Task statement: Rescale the records starting at the line containing "製品の選び方 (180, 799)" and ending at the line containing "ショールーム (68, 676)", both included, and reproduce only those lines. Multiply each click coordinate in the answers by 0.35 and round to whole numbers, halves up, leaving all other text unchanged.

>>>

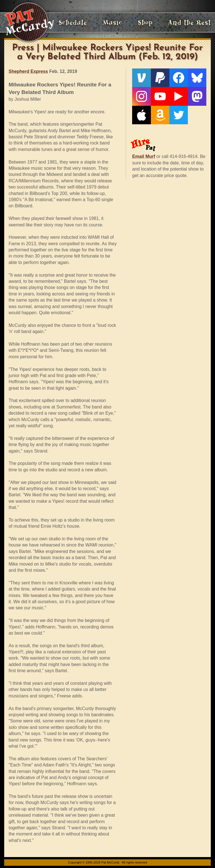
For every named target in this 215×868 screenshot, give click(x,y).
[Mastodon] (197, 96)
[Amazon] (160, 115)
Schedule (73, 22)
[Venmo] (141, 78)
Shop (145, 22)
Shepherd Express (28, 71)
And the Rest (189, 22)
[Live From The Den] (178, 96)
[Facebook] (178, 78)
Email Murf (144, 156)
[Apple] (141, 115)
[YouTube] (160, 96)
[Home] (29, 22)
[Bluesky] (197, 78)
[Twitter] (178, 115)
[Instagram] (141, 96)
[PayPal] (160, 78)
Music (112, 22)
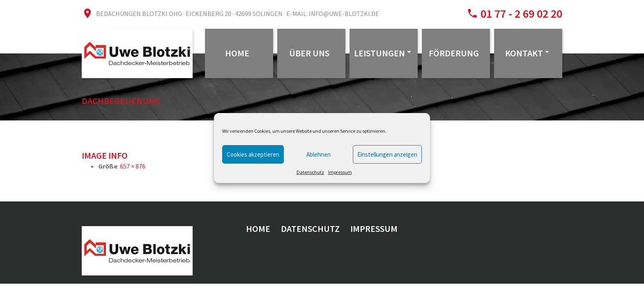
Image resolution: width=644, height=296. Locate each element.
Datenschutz (310, 172)
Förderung (454, 53)
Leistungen (380, 53)
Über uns (309, 53)
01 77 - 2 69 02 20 (520, 14)
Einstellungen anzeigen (387, 154)
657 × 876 (133, 166)
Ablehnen (318, 154)
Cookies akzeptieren (253, 154)
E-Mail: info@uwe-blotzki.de (333, 14)
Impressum (340, 172)
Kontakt (524, 53)
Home (237, 53)
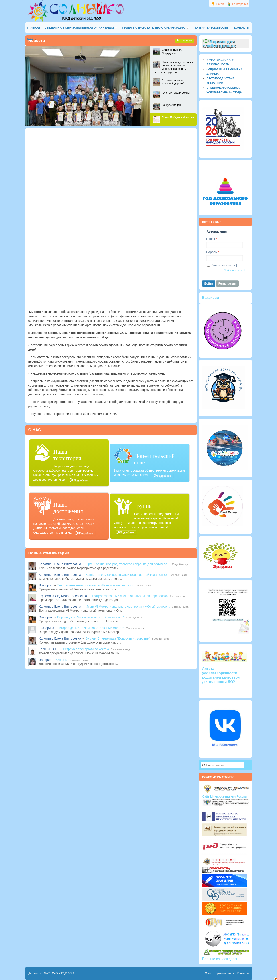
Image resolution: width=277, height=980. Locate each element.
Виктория (46, 585)
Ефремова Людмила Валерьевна (63, 596)
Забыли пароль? (234, 270)
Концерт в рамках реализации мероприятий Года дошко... (127, 574)
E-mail (210, 239)
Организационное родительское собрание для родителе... (128, 564)
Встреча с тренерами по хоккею (86, 649)
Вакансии (211, 298)
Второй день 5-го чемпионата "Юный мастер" (92, 628)
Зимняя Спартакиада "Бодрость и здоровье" (118, 638)
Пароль (212, 252)
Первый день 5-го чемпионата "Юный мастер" (90, 617)
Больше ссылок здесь (220, 959)
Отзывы (62, 660)
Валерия (45, 660)
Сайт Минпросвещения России (224, 796)
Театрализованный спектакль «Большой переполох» (95, 585)
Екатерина (46, 628)
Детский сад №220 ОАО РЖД (46, 973)
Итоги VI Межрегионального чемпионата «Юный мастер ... (128, 606)
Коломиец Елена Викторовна (60, 564)
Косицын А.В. (49, 649)
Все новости (184, 41)
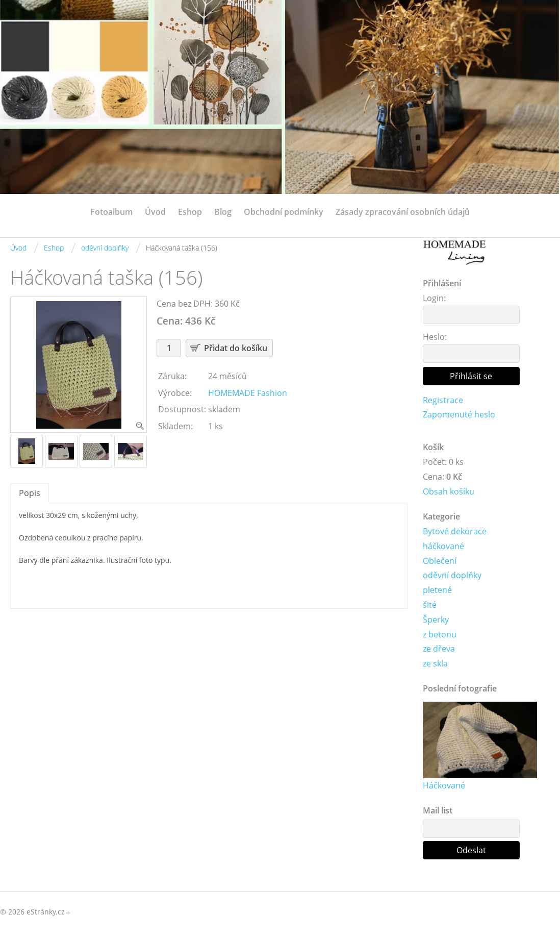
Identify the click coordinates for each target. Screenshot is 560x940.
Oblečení (440, 561)
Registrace (443, 400)
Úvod (155, 212)
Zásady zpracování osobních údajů (402, 212)
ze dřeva (439, 649)
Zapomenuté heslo (459, 414)
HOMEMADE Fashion (247, 393)
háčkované (443, 546)
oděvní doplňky (105, 248)
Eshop (190, 212)
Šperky (436, 620)
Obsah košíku (448, 491)
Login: (434, 298)
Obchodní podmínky (284, 212)
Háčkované (444, 785)
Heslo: (435, 337)
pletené (437, 590)
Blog (223, 212)
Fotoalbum (111, 212)
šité (429, 605)
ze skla (435, 663)
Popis (30, 493)
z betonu (440, 634)
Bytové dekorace (454, 531)
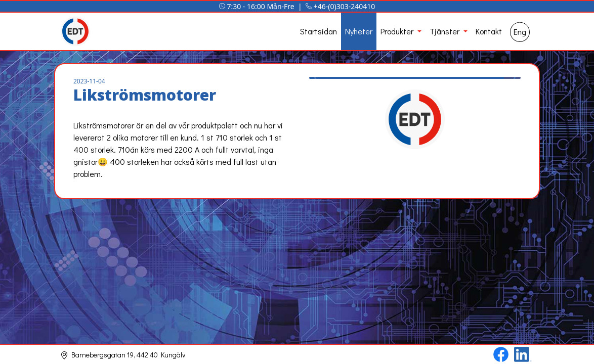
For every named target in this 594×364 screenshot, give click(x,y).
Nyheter (359, 31)
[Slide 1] (378, 65)
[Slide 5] (451, 65)
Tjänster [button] (445, 31)
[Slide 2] (397, 65)
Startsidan (318, 31)
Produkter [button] (398, 31)
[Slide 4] (433, 65)
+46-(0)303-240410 (345, 6)
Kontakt (489, 31)
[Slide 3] (415, 65)
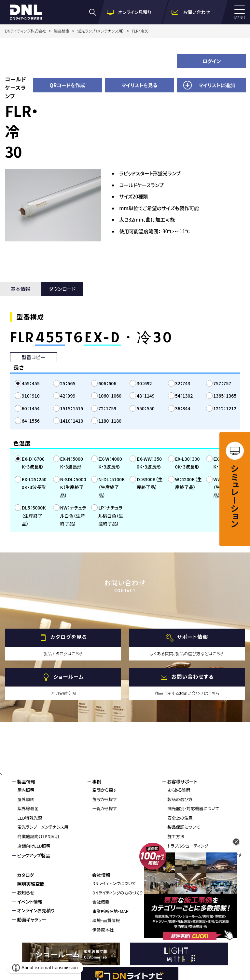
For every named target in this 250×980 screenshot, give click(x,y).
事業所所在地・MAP (110, 911)
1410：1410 (72, 420)
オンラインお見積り (35, 910)
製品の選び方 (180, 799)
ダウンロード (62, 289)
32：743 (183, 383)
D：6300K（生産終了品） (150, 483)
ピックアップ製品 (33, 855)
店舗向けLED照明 (33, 846)
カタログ (25, 875)
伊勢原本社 (103, 930)
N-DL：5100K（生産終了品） (111, 487)
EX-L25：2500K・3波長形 (34, 483)
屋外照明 (25, 799)
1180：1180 (110, 420)
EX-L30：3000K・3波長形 (187, 463)
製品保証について (184, 827)
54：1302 (184, 396)
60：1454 (30, 408)
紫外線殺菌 (28, 808)
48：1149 (145, 396)
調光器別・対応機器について (193, 808)
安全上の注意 (180, 818)
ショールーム (68, 676)
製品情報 (26, 781)
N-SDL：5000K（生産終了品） (73, 487)
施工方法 (176, 836)
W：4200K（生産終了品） (188, 483)
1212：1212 (225, 408)
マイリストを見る (139, 85)
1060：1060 (110, 396)
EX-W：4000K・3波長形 (110, 463)
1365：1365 (225, 396)
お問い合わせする (192, 676)
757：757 (222, 383)
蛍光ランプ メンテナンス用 (43, 827)
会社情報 (101, 875)
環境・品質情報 (106, 920)
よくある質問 (179, 790)
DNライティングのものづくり (118, 892)
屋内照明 (25, 790)
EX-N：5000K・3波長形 (72, 463)
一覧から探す (105, 808)
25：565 (68, 383)
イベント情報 (29, 901)
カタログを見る (68, 636)
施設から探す (105, 799)
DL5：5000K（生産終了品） (34, 515)
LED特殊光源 (29, 818)
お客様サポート (182, 781)
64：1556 (30, 420)
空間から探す (105, 790)
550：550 (145, 408)
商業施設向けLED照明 (38, 836)
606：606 (107, 383)
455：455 (30, 383)
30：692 (144, 383)
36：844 (183, 408)
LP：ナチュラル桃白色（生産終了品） (110, 515)
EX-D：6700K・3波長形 (33, 463)
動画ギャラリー (31, 919)
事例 (97, 781)
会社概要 (101, 902)
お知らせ (25, 892)
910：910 (30, 396)
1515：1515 (72, 408)
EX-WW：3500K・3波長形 (149, 463)
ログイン (212, 61)
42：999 (68, 396)
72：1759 (107, 408)
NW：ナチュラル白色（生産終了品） (73, 515)
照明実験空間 (30, 883)
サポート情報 (193, 636)
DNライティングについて (114, 883)
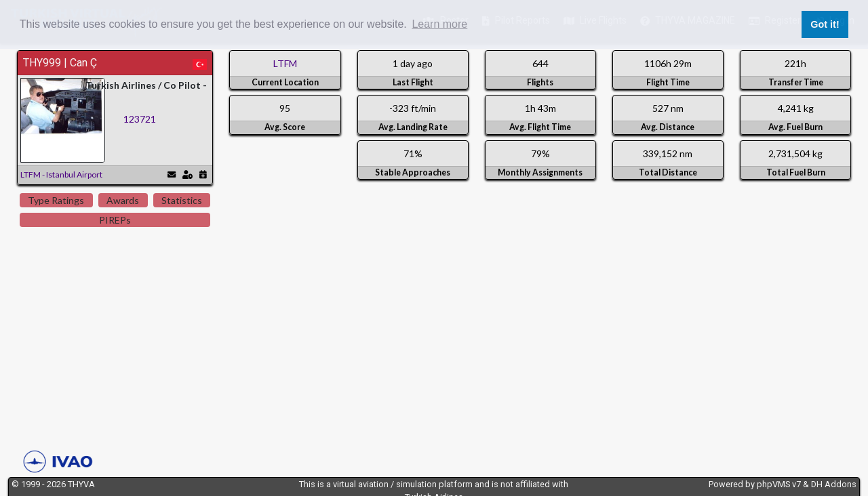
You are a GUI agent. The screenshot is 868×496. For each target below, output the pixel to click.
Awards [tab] (123, 200)
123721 (140, 119)
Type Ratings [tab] (56, 200)
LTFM (285, 63)
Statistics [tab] (182, 200)
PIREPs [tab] (115, 220)
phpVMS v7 (778, 484)
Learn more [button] (439, 24)
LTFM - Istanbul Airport (61, 174)
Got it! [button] (825, 24)
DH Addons (833, 484)
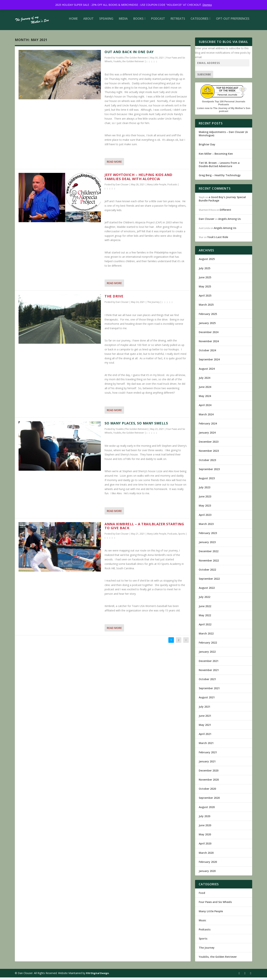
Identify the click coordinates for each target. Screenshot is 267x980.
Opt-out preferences (233, 21)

<<<

Solution to this task:
製品の選び方 (63, 280)
ダウンロード (22, 101)
32：743 (64, 134)
D：6300K（生産終了品） (53, 169)
ピックアップ製品 (12, 299)
店舗向けLED照明 (12, 296)
カタログ (9, 306)
伊勢原本社 (36, 326)
N-DL：5100K（生産終了品） (39, 170)
EX-L25：2500K・3波長形 (12, 169)
屋外照明 (9, 280)
1180：1180 (39, 147)
EX-L30：3000K・3波長形 (65, 162)
製品保証について (64, 289)
54：1302 (64, 139)
60：1454 (11, 143)
紫外線殺菌 (10, 283)
48：1149 (51, 139)
調光器別・対応機器について (68, 283)
安全上の注意 (63, 286)
ショールーム (24, 237)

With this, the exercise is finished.